I started with the EC2 instance that I built here.
I’m building some things out in AWS, so I decided to automate the creation of a Terraform to handle building infrastructure.
I’ll start out with something rudimentary and build it up. The end goal is the ability to create and provision the server from my laptop, pull project code, do some Terraform tasks, then terminate the instance.
This is probably not very typical, but it’s good practice for devops. Code lives somewhere statically, and I only spin up compute when I need it.

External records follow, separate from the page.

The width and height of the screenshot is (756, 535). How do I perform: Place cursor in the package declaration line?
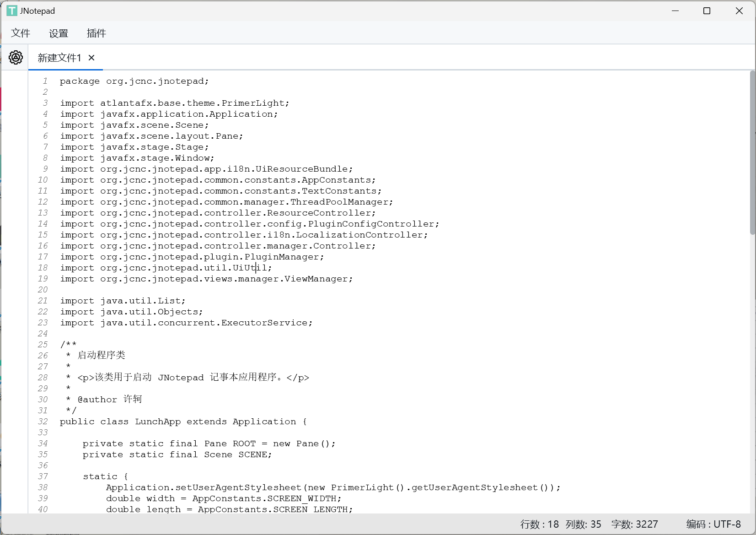pos(134,81)
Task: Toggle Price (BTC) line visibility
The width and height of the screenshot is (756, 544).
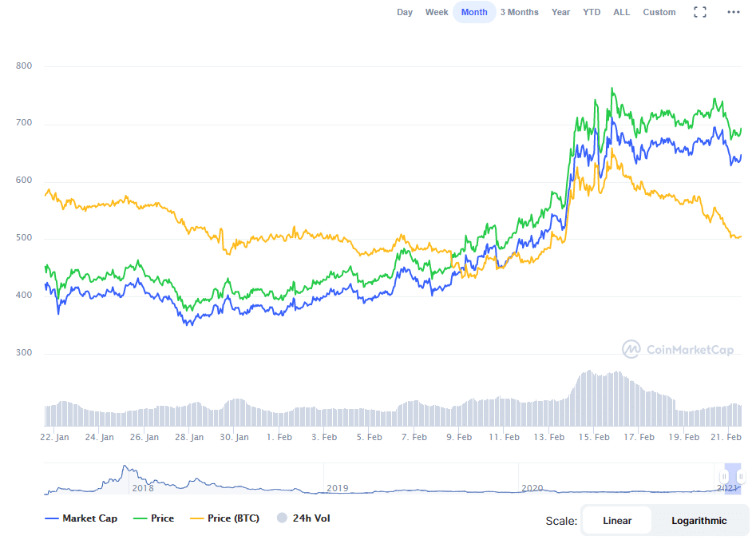Action: (x=224, y=518)
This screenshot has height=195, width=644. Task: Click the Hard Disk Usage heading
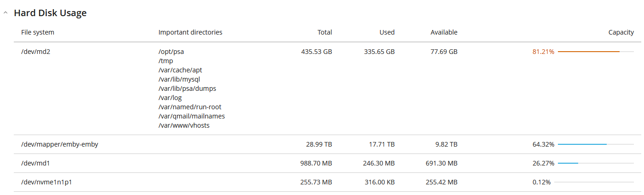click(x=50, y=13)
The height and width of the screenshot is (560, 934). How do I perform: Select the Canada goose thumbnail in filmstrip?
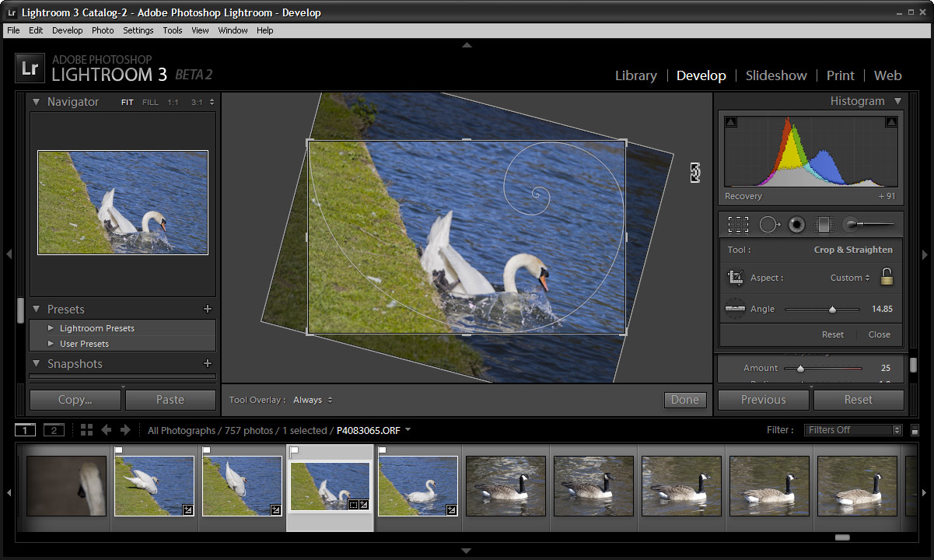point(505,485)
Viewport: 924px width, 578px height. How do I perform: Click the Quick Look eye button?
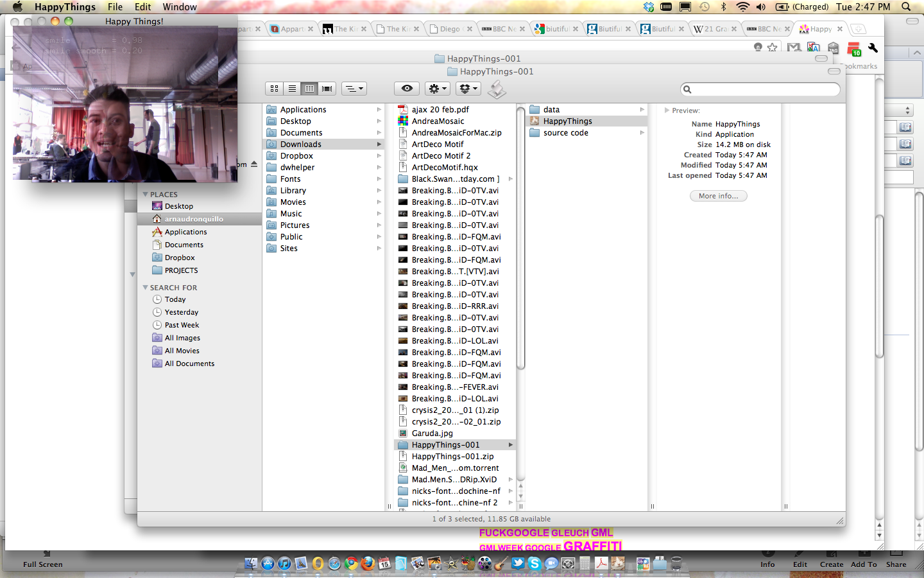point(407,89)
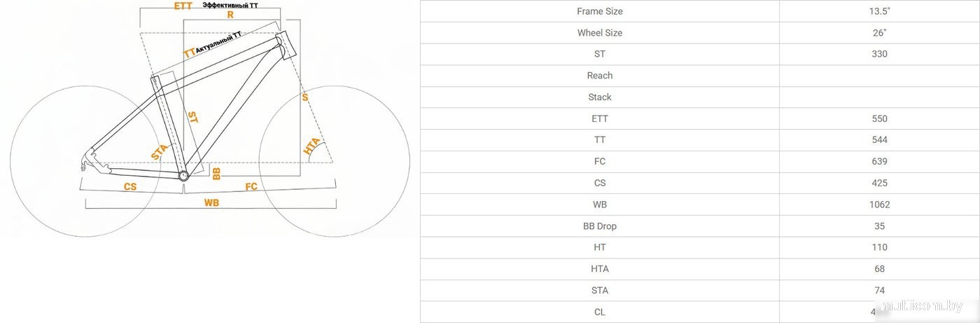The image size is (980, 323).
Task: Click the 13.5" frame size value cell
Action: coord(879,11)
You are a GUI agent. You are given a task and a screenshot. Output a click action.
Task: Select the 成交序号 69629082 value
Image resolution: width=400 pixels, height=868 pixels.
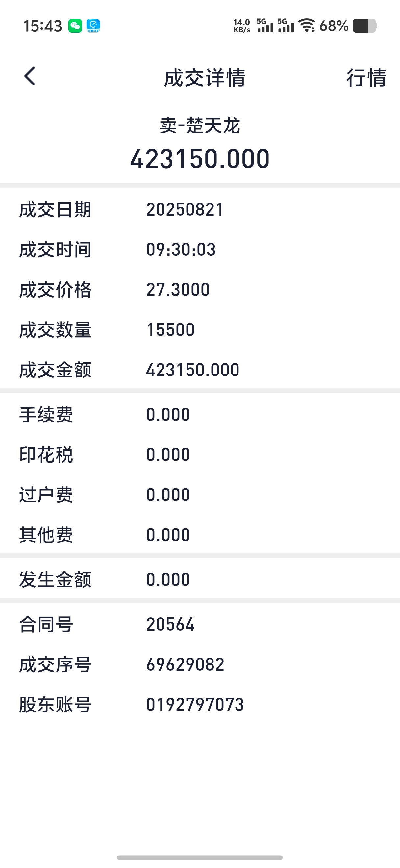(185, 664)
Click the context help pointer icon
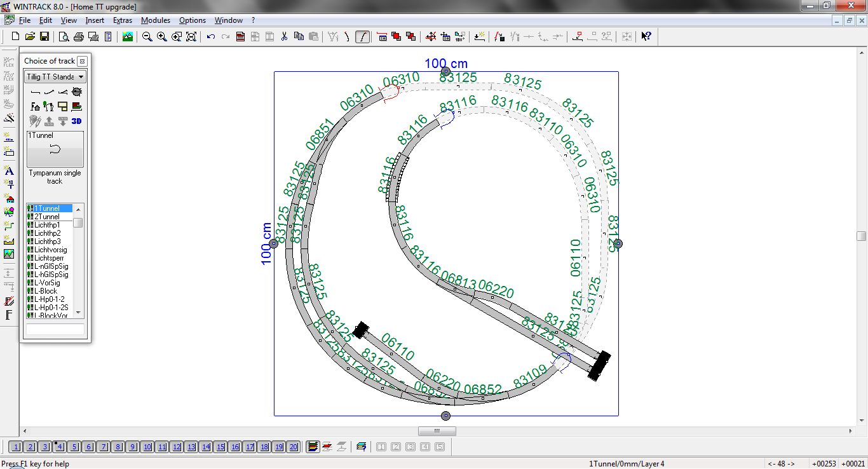The height and width of the screenshot is (469, 868). 646,37
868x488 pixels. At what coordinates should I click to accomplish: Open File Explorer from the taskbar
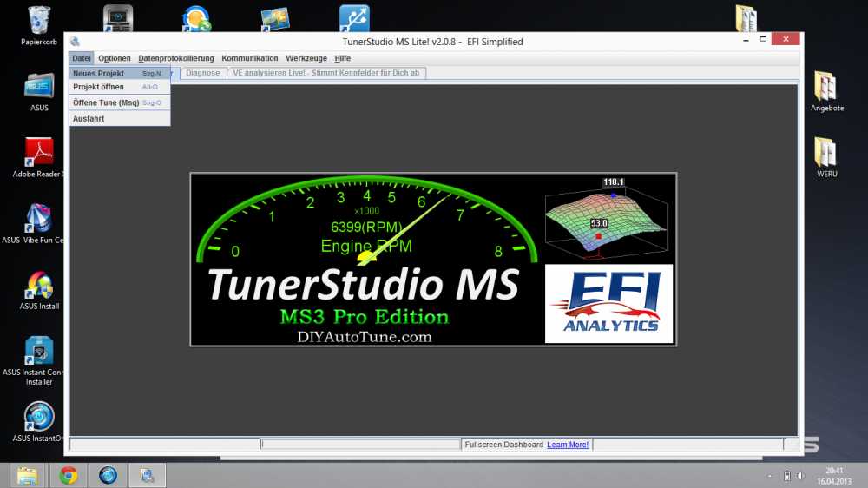point(28,475)
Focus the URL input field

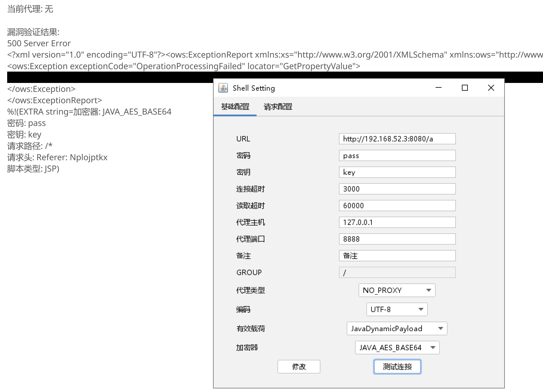pyautogui.click(x=397, y=139)
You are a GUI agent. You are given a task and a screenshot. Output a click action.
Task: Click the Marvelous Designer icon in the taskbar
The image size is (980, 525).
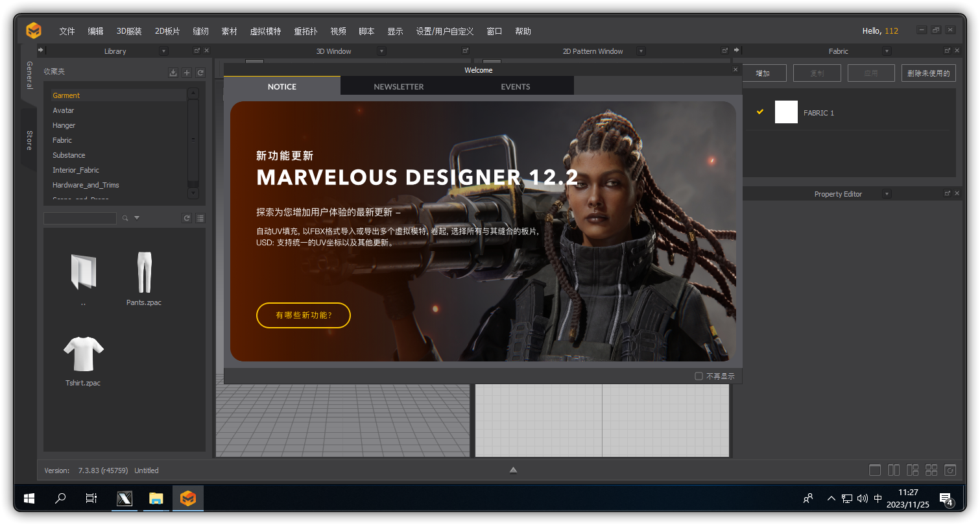(x=187, y=498)
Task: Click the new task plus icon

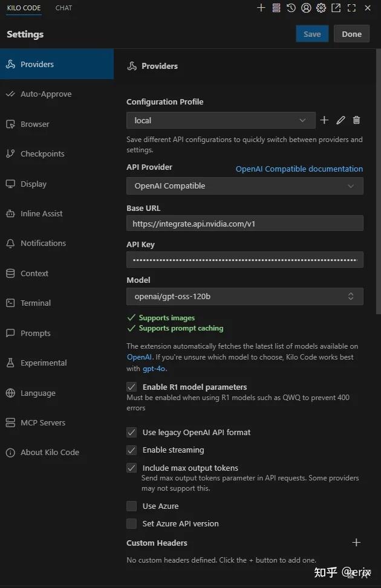Action: [x=261, y=8]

In V1, the Terraform code will live on my computer and be copied to the Terraform instance, but I’ll eventually move it to Github.
Installing Terraform
I yaml-ed Terraform’s Ubuntu installation instructions to get this:
---
- name: Install Terraform
hosts: terraform
remote_user: ubuntu
become: yes
tasks:
- name: Install Terraform
block:
- debug: var=ansible_distribution_release
- name: Update apt cache
apt:
update_cache: yes
- name: Install required packages
apt:
name: "{{ item }}"
state: present
loop:
- gnupg
- software-properties-common
- name: Add Hashicorp GPG key
shell: |
wget -O- https://apt.releases.hashicorp.com/gpg | \
gpg --dearmor | \
sudo tee /usr/share/keyrings/hashicorp-archive-keyring.gpg
args:
executable: /bin/bash
- name: Verify GPG key fingerprint
shell: |
gpg --no-default-keyring \
--keyring /usr/share/keyrings/hashicorp-archive-keyring.gpg \
--fingerprint
args:
executable: /bin/bash
- name: Add Hashicorp APT repository
apt_repository:
repo: 'deb [signed-by=/usr/share/keyrings/hashicorp-archive-keyring.gpg] https://apt.releases.hashicorp.com {{ ansible_distribution_release }} main'
state: present
filename: hashicorp
- name: Update apt cache
apt:
update_cache: yes
- name: Install Terraform
apt:
name: terraform
state: present
One interesting note is that we need the Ubuntu distribution name for the install. We get this from Ansible facts by specifying the ansible_distribution_release
.
Rudimentary AWS Provider
I want to manage AWS with this instance, so I needed to setup this server to be able to auth with AWS. Read the Terraform docs on setting up AWS authentication options.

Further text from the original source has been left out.